If the question is "how do I choose the right work-group size?", the answer is trial and error. There's no easy rule that will give you what is the best size for performance.

RlyDontKnow
05-17-2011, 05:03 AM
clEnqueueNDRangeKernel :


....
The work-group size to be used for kernel can also be specified in the program source using the __attribute__((reqd_work_group_size(X, Y, Z)))qualifier. In this case the size of work group specified by local_work_size must match the value specified by the reqd_work_group_size __attribute__ qualifier.
...


-> I guess that is what I should use for define work-groups size? Is it the only way, or the right way?

depends. the attribute may be used if you *require* a specific work size (e.g. have hardcoded array sizes, your kernel may only operate on a specific local work size, ...), however this shouldn't be the case for normal kernels.
your work group size is either that you passed to clEnqueueNDRangeKernel as local work size or some value "guessed" by the driver if you didn't specify any.
note that if you use the reqd_work_group_size attribute it's an error to specify a different one for the kernel


clEnqueueNDRangeKernel :
-> If I assign local work size, does work-group size define from this?
For example, in this :


const size_t global_work_size[1] = {1024};
const size_t local_work_size[1] = {256};

-> How work-group (or work-group size) are assigned?
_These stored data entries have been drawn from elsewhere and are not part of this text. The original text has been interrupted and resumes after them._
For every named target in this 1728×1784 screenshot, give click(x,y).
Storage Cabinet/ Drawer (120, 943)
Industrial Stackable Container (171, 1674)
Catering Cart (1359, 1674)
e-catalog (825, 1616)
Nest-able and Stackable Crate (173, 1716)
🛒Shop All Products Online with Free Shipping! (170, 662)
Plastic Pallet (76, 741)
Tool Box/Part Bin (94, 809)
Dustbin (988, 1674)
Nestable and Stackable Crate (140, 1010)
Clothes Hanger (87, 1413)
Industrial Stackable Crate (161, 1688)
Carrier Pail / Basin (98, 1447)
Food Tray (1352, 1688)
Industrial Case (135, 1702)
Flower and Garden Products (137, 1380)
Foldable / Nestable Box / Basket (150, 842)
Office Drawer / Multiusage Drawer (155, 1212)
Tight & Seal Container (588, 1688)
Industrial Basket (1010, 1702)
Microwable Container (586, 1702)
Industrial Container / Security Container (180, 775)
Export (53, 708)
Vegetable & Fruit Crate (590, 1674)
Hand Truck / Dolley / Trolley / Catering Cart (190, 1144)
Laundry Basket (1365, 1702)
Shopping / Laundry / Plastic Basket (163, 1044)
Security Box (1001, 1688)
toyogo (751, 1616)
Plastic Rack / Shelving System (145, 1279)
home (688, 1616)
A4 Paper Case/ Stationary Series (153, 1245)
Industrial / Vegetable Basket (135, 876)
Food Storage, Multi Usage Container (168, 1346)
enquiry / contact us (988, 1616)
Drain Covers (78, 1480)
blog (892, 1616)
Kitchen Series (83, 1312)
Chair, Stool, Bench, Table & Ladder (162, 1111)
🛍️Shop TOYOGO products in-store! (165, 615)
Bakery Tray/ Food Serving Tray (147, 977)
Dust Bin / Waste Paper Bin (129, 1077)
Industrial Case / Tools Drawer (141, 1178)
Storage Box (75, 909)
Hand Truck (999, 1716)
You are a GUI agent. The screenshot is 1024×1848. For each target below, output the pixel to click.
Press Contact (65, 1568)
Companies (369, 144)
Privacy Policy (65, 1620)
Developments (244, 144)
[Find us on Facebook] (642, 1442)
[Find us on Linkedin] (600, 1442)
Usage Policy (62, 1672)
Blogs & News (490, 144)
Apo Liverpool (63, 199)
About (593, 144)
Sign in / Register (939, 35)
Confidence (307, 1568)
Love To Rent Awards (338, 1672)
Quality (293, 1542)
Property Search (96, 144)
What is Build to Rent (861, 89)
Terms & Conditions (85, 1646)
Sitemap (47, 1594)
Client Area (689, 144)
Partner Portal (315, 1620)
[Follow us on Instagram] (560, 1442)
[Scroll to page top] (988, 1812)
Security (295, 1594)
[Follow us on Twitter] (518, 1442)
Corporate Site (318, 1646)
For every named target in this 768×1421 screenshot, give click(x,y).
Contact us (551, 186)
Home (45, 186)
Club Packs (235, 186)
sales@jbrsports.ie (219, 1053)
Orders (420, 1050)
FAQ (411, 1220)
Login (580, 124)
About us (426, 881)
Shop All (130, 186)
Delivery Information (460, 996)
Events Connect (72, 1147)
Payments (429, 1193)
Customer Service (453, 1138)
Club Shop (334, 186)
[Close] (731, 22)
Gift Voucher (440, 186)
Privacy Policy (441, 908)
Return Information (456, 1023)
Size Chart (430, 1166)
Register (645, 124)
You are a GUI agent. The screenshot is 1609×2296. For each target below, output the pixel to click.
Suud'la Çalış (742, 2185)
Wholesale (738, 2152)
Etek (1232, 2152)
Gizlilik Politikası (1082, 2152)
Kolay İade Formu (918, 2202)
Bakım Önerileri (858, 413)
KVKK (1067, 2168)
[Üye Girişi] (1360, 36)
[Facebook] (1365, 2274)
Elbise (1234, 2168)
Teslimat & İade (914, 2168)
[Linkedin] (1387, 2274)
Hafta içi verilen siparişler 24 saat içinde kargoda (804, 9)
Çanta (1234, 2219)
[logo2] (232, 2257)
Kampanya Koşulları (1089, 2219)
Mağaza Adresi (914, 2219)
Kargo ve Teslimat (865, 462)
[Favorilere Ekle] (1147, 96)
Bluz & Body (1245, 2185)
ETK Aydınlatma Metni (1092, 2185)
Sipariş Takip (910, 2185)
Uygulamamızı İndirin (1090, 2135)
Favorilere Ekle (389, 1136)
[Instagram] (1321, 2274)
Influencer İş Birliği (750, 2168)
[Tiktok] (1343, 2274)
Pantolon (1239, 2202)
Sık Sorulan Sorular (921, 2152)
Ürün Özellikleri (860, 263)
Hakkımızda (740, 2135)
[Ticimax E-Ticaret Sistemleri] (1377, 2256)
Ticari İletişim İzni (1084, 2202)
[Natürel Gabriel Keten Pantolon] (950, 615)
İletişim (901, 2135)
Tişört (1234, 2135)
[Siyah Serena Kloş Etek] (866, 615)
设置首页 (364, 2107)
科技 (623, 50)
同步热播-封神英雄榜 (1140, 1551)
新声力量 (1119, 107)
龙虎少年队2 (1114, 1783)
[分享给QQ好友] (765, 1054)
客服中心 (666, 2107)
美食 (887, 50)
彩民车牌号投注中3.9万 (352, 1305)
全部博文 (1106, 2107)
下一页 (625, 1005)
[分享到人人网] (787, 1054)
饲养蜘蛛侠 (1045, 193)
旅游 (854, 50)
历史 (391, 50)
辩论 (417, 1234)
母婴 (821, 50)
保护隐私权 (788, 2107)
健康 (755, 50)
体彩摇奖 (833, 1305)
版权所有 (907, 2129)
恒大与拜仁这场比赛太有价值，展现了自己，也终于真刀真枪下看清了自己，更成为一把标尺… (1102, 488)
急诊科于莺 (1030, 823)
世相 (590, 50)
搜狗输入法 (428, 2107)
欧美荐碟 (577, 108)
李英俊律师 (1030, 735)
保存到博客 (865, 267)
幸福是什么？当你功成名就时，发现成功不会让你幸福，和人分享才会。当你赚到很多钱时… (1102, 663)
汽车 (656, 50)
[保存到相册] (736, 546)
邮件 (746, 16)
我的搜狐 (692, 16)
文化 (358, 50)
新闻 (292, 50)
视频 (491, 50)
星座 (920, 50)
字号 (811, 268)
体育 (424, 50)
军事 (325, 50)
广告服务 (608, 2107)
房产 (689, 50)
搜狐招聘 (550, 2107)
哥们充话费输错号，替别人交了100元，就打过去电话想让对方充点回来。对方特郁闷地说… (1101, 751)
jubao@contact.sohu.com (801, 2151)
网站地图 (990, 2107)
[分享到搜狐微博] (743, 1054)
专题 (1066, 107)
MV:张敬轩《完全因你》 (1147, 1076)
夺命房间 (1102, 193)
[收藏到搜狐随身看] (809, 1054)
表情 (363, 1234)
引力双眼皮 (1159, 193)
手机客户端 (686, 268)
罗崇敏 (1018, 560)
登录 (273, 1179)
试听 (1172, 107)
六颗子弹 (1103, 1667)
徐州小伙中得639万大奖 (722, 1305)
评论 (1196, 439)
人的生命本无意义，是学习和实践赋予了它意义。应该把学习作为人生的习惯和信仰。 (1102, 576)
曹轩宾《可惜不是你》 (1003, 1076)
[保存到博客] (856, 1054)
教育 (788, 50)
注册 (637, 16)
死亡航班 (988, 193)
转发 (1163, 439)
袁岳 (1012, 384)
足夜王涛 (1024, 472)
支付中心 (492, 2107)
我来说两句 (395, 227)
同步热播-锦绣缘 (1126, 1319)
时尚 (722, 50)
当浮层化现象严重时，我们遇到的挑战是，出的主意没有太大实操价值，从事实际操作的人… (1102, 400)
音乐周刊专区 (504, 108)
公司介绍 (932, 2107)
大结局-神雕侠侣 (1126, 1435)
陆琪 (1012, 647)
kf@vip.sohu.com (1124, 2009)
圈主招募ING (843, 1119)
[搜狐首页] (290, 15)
yes, the parameter you specified as local work size is the work-group size.

something you may also want to have a look at is __local arguments to kernels. from clSetKernelArg (arg_size):


For arguments declared with the __local qualifier, the size specified will be the size in bytes of the buffer that must be allocated for the __local argument.

e.g. if your buffer requires 1 float per work item, you'd set arg_size in clSetKernelArg to 256*sizeof(cl_float) if you have 256 as local size and use "__local float*" as argument type in your kernel

and finally for copying data to/from global memory you may want to have a look at async_work_group_copy/async_work_group_strided_copy and wait_group_events as it eases that copy a bit.